Walt Disney

Februar 12, 2007 um 5:53 pm | Veröffentlicht in Anachronismen, Gesellschaft, Publikationen, Without Clash | Hinterlasse einen Kommentar

Wenn jemand in Deutschland oder Österreich als „Antisemit bezeichnet wird, dann besitzt diese Bezeichnung unterschwellig die gleiche Bedeutung wie „Nationalsozialist“, also Kriegsverbrecher und Massenmörder. Man kann davon ausgehen, dass eine solche Anrede beleidigend gemeint ist. Obwohl eine antisemitische Einstellung der betreffenden Person genauso wenig Ehre macht wie eine islamophobe, muss diese extrem negative Einschätzung nicht unbedingt berechtigt sein. Dies möchte ich an einem konkreten Beispiel einer sehr bekannten und prominenten Persönlichkeit zeigen (Eva Schweitzer, Amerika und der Holocaust, Knaur, 2004).

Kaum zu glauben, ausgerechnet der Zeichner von Filmen wie „Bambi“ und „Schneewittchen“, Walt Disney war Antisemit! Der beliebte Filmemacher wetterte über jüdisch kontrollierte Gewerkschaften, die den Kapitalisten das Leben schwer machten. Er feuerte sogar einen Zeichner, als er herausfand, dass dieser Jude war. Und seine Tochter schickte er auf eine Privatschule, die keine Juden aufnahm (S 170).

Walt Disney war überzeugter Isolationist und Mitglied des America First Comittee, das gegen den Kriegseintritt der USA agierte. Er nahm an der Seite des Atlantikfliegers Charles Lindbergh an Demonstrationen der America Firsters in New York und anderen Städten teil.

Er war auch mit jenem Henry Ford befreundet, der zuerst „Dearborn Independent“, darin enthalten die „Protocols of the Elders of Zion“ herausgab (S 20, S 177). Die Cartoons „The Führers Face“, in dem Donald Duck den „Führer“ verspottet, waren, wie die anderen „patriotischen Animationen“, die Walt Disney drehte, bezahlte Auftragsarbeit (S 187).

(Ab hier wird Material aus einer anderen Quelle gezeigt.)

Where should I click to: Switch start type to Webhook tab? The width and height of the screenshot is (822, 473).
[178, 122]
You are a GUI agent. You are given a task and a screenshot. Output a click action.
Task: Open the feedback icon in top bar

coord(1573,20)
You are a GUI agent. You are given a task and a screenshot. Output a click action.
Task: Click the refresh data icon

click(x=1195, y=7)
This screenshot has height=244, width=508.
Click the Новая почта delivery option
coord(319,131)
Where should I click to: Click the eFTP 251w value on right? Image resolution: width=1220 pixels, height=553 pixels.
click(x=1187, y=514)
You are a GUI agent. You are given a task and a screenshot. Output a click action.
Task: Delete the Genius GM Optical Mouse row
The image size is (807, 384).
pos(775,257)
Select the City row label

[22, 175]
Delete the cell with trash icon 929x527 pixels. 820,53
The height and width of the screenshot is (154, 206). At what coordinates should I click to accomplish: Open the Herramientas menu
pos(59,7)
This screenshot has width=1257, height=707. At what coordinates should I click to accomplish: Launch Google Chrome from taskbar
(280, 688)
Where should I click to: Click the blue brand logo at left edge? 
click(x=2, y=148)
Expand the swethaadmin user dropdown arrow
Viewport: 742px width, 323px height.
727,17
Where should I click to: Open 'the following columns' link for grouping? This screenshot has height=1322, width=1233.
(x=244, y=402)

Wäre von uns jemand bereit, auf Mickey Mouse und Donald Duck, auf die Freizeitparks, auf die wunderschönen Naturfilme von Walt Disney zu verzichten? Natürlich wäre es sinnvoll, soweit wie möglich überall auf der Welt gewaltbereite Organisationen bzw. die Werbung für diese zu verbieten – keine Frage. Insgesamt sollten geschichtliche Darstellungen in Medien und Lehrbüchern – jetzt generell gesehen – grundsätzlich korrekt sein. Aber darüber hinaus müsste man darüber nachdenken, regelrechte „Nazihysterie“ abzubauen und sich darum bemühen, auch in Israel ein Land zu sehen, welches Rechte und Pflichten hat wie jedes andere.